■ Quoted passage:
------------------------------------------------
J. K. Gayle wrote something in a blog post last year that I’ve been meaning to follow up on and blog about since then. Here’s an excerpt from the post, which is engaging some statements that emerged from the Southern Baptist Convention, as well as Jesus’ statement about eunuchs:
Jesus’s discussion of marriage from the beginning between those grown up being boys and those grown up being girls is followed by a discussion of a different sort of sexual human. And that further discussion describes the choices made about their biological sex parts from the beginning, and imposed by others, and elected by themselves. There is not just the birth sex male, in marriage, over the birth sex female. There is also gender determined, by the birth process, or by others, or by the individual.
The sex “normal” is categorically challenged by Jesus here…Now without a whole lot of trouble some can read the discussion of Jesus here as applying to getting beyond this problem of narrow and precise binarying. And without too much inference there can be applications made to transgender human beings as well as to cis gender ones…Here is a reasonable translation of Matthew 19, if you can accept it:
Some aren’t biologically “boys” at birth; some are re-sexed by others; some transgender for heaven’s sake. Accept it if you can. Matthew 19:12
My mind immediately turned to Paul’s statements about there being neither male nor female in Christ (Galatians 3:28). There too, we have an early Christian source challenging gender binaries in a provocative way. And yet many who claim to embrace the radical message of Jesus and of Paul are nonetheless defenders of rigid gender binaries and the associated traditional roles that have tended to go along with them. The irony, of course, is that conservative religious people tend to think that they are the ones who are going against the flow and being countercultural radicals in resisting the social norms of their own time, rarely realizing that what they are defending is not the Gospel, but ancient cultural norms which are sometimes embedded in the scriptures, but at least in places are challenged and subverted by them.
------------------------------------------------
■ Input data:
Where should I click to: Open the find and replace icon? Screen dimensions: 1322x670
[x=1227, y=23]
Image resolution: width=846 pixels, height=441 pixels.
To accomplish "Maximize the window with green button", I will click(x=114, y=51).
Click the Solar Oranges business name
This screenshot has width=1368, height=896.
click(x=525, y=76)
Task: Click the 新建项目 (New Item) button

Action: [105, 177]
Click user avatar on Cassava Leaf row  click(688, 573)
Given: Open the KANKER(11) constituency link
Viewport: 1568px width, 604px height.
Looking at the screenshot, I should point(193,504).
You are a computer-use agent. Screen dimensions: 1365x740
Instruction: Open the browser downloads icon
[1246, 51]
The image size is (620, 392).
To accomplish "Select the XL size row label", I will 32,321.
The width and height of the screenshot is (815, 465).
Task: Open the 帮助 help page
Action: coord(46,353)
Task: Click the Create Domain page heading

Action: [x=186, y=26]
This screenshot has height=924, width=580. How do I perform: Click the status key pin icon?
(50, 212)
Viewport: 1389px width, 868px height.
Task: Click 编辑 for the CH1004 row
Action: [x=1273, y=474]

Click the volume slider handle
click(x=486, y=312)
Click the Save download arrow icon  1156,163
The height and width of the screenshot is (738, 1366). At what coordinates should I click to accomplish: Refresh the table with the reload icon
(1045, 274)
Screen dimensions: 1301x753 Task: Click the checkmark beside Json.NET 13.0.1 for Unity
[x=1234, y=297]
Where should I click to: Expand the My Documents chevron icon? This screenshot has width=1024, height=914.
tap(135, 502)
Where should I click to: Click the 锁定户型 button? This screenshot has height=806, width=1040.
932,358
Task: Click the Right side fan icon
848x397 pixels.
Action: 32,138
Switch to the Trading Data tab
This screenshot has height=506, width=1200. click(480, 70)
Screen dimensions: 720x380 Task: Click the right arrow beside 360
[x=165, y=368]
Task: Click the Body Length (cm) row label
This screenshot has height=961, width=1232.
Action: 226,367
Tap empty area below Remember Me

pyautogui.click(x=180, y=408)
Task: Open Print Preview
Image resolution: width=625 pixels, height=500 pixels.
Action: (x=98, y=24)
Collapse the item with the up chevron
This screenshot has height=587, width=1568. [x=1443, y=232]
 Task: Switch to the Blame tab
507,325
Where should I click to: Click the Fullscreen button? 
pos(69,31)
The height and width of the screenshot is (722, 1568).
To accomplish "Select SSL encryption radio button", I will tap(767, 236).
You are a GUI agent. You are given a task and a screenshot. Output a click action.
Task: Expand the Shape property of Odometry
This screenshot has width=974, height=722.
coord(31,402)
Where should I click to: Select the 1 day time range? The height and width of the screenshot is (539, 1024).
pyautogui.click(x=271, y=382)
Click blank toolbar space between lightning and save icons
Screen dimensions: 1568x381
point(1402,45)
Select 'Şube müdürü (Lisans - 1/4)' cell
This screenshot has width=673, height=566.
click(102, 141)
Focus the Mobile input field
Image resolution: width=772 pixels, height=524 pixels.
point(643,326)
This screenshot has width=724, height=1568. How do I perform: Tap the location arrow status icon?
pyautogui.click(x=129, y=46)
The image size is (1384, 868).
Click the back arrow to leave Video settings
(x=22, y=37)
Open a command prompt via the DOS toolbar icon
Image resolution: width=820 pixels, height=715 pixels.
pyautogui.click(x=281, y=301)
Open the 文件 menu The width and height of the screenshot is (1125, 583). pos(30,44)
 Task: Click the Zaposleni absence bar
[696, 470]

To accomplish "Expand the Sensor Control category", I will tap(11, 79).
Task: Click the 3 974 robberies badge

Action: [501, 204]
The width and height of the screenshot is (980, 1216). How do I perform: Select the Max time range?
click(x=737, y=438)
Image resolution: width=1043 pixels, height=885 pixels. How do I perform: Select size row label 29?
------------------------------------------------
■ Directions for this task: Transcribe the blog post on gender binaries word for word, starting at the words "J. K. Gayle" and stopping after "by the individual.".

■ Solution for this exercise:
J. K. Gayle wrote something in a blog post last year that I’ve been meaning to follow up on and blog about since then. Here’s an excerpt from the post, which is engaging some statements that emerged from the Southern Baptist Convention, as well as Jesus’ statement about eunuchs:
Jesus’s discussion of marriage from the beginning between those grown up being boys and those grown up being girls is followed by a discussion of a different sort of sexual human. And that further discussion describes the choices made about their biological sex parts from the beginning, and imposed by others, and elected by themselves. There is not just the birth sex male, in marriage, over the birth sex female. There is also gender determined, by the birth process, or by others, or by the individual.